This whole Santana thing really just feels like a bad break-up.
Those Girls were drinking last night with Lipgloss & Baseball. It was great fun. And then we saw the ESPN headline that the Mets and Santana had officially reached a record-breaking contract agreement. It was the sports bar equivalent to finding out that an ex has changed their Facebook/MySpace status to "In a Relationship." You KNEW it was coming. It was inevitable. You fully expected it, but actually SEEING it still feels like a sucker punch to the gut.
And you're torn, because you kind of want them to be happy, and you should be happy for them that their new girlfriend is giving them $137.5 million, because you know that he really IS a good guy. But you're still kind of bitter and sad about it.
Then Those Girls went to a Timberwolves basketball game. Which, in this lengthy and ridiculous analogy, is the equivalent of going on a date with a new guy that you KNOW is not your type because your friends say that you need to shake things up and try something new to get your mind off of your recent heartbreak. But it's weird and awkward, and you're uncomfortable, but your date tries really hard to impress you by winning the game by 21 points, even though they usually suck at basketball.
It was a good effort, but you won't be returning their calls for a second date.

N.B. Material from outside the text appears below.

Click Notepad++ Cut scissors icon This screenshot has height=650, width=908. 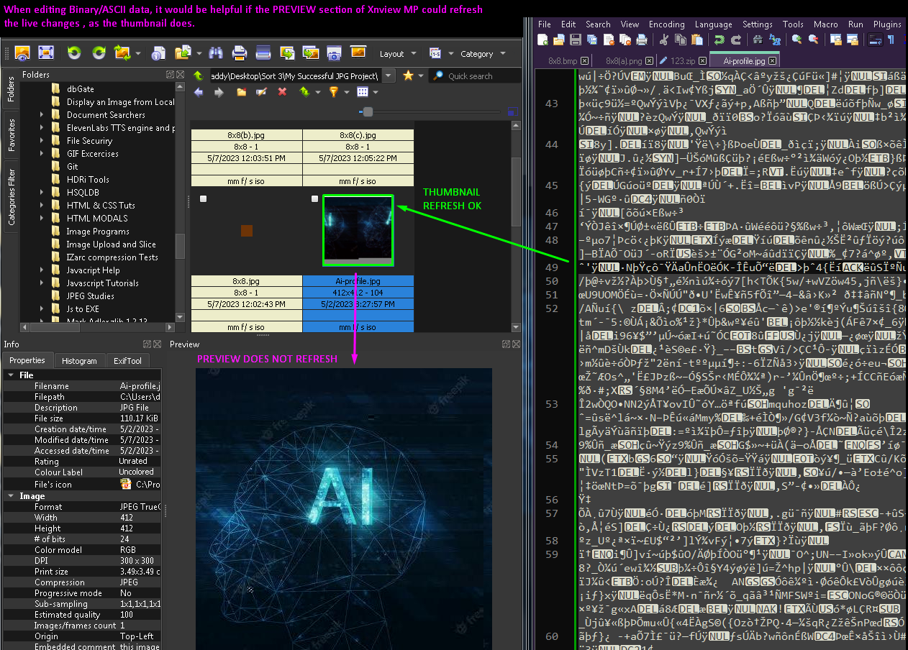point(663,40)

So then you're just stuck in a funk. And you know in your heart that you're going to be fine, and you're probably NOT going to die from this. But you still get really irritated when other people say things like "it's not the end of the world," and "things are going to be OK," and "it's only a game."
So for now you're just going to sit in your comfy chair with some Cherry Garcia, and watch Gilmore Girls DVDs all day and wait for spring.